(Selected excerpt):
Polycystic ovary syndrome (PCOS) is a common hormonal disorder among women in the world, and cases of PCOs in Nepal are also seen in society.
It is believed to affect between four and 18 per cent of women globally. It is characterised by the presence of multiple cysts on the ovaries and a hormonal imbalance that can cause a range of symptoms, such as irregular menstrual cycle, excess hair growth, acne, obesity, skin tags, darkening of skin and fertility problems.
PCOS is one of the most common causes of female infertility and is also associated with an increased risk of other health problems, including diabetes, heart disease, and endometrial cancer. It is better to understand PCOS for a healthy lifestyle. This is imperative in Nepal as sexual and reproductive health is still taboo in Nepali society.

(Work order):
According to the passage on polycystic ovary syndrome, what share of women worldwide is the condition believed to affect?

(Data shown):
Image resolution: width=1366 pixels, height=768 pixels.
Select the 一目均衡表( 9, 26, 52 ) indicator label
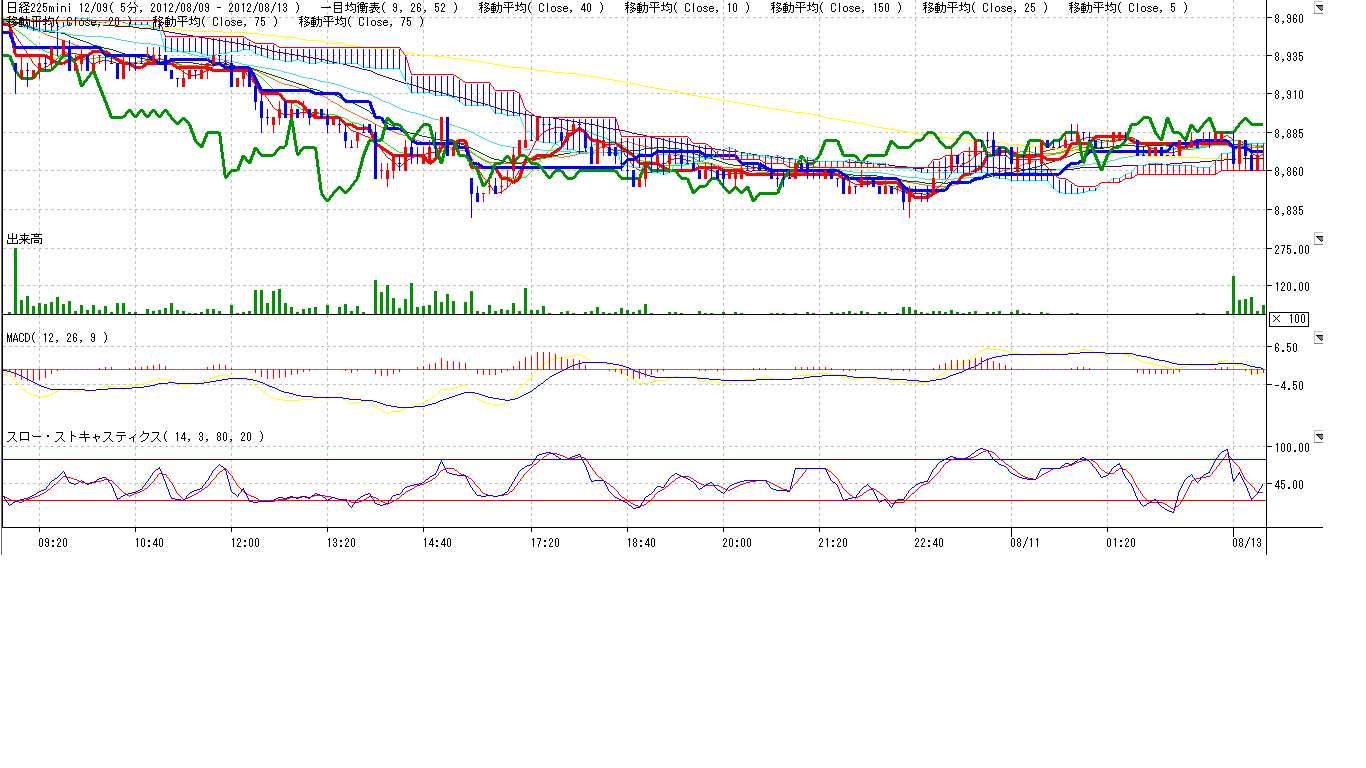point(389,7)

(Finished task):
Between four and 18 percent of women globally.